Copy the Easter reflection starting at "But because of" and ending at "a better world.", replacing "lustrously" with "gloriously".

* **EXTRACT PROVIDED**:
--- START ---
Monday, April 9, 2012

I Believe....

He is not there.....for He Is Risen.... That line from a song has reverberated in my head for a few days during this Easter season. That empty tomb... as the ladies found it. Some regard the Garden Tomb as possibly the one referred to in the scripture.

Some question whether the Garden Tomb is the actual spot of Christ's entombment. But none can dispute the power of the message of hope conveyed by the symbol of this empty tomb.

It requires faith to believe that Jesus of Nazareth was resurrected following his brutal and inhumane execution. It requires faith to believe that his resurrection paved the way for humankind's immortality. But once that seed of faith is planted, the message of the empty tomb places significant requirements on us, requirements of hope and charity.
But because of what led to an empty tomb on that first Easter Sunday, all can have genuine hope that what has been lost in this world — even life itself — can be lustrously restored in a better world.

Some have felt that this transcendent message of hope, that the soul will live forever, can somehow justify mistreatment and exploitation in this life. What a strange contortion of the message.
--- END ---
* **SUPPLIED DATA**:
--- START ---
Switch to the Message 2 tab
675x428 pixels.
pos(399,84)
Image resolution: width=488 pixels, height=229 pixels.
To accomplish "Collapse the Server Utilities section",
--- END ---
* **SOLUTION TO THIS PROBLEM**:
But because of what led to an empty tomb on that first Easter Sunday, all can have genuine hope that what has been lost in this world — even life itself — can be gloriously restored in a better world.